Work to complete:
- a) Reproduce the passage in the accounting note from "These estimates require" to "as considered necessary.", word for word.
- b) Answer these questions using the accounting note:
(i) Whom may the company consult to help with its assumptions and estimates?
(ii) From which segment, and to which segment, was Salem Consumer Products reclassified?
(iii) What does Salem Consumer Products sell?
- c) Condense the accounting note's paragraph beginning "Certain reclassifications have been made" into a short bulleted list that keeps its main facts.

Page extract:
>>>>

These estimates require the use of judgment as future events and the effect of these events cannot be predicted with certainty. The estimates will change as new events occur, as more experience is acquired and as more information is obtained. We evaluate and update our assumptions and estimates on an ongoing basis and we may consult outside experts to assist as considered necessary.
 
Reclassifications
 
Certain reclassifications have been made to the prior year financial statements to conform to the current year presentation. These reclassifications include the reclassification of Salem Consumer Products (“SCP”) from our digital media segment to our broadcast segment. SCP sells books, DVD’s and editorial content developed by our on-air personalities. The reclassification was made to include revenue from all sources, including SCP, to assess the overall performance of each network program. Refer to Note 19 – Segment Data for an explanation of this reclassification.

<<<<

Extracted material:
>>>>

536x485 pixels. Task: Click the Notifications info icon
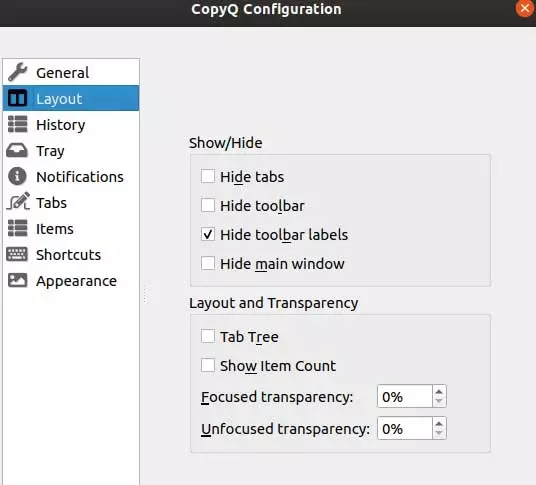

<<<<
>>>>

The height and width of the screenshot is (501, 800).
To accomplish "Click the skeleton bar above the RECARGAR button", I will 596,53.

<<<<

Responses for each task:
- a)
These estimates require the use of judgment as future events and the effect of these events cannot be predicted with certainty. The estimates will change as new events occur, as more experience is acquired and as more information is obtained. We evaluate and update our assumptions and estimates on an ongoing basis and we may consult outside experts to assist as considered necessary.

- b)
(i) Outside experts, as considered necessary.
(ii) From the digital media segment to the broadcast segment.
(iii) Books, DVD's and editorial content developed by the on-air personalities.

- c)
- Prior year financial statements were reclassified to match the current year presentation.
- Salem Consumer Products (SCP) moved from the digital media segment to the broadcast segment.
- SCP sells books, DVD's and editorial content developed by on-air personalities.
- The change includes revenue from all sources, including SCP, in assessing each network program's overall performance.
- Note 19 – Segment Data explains the reclassification.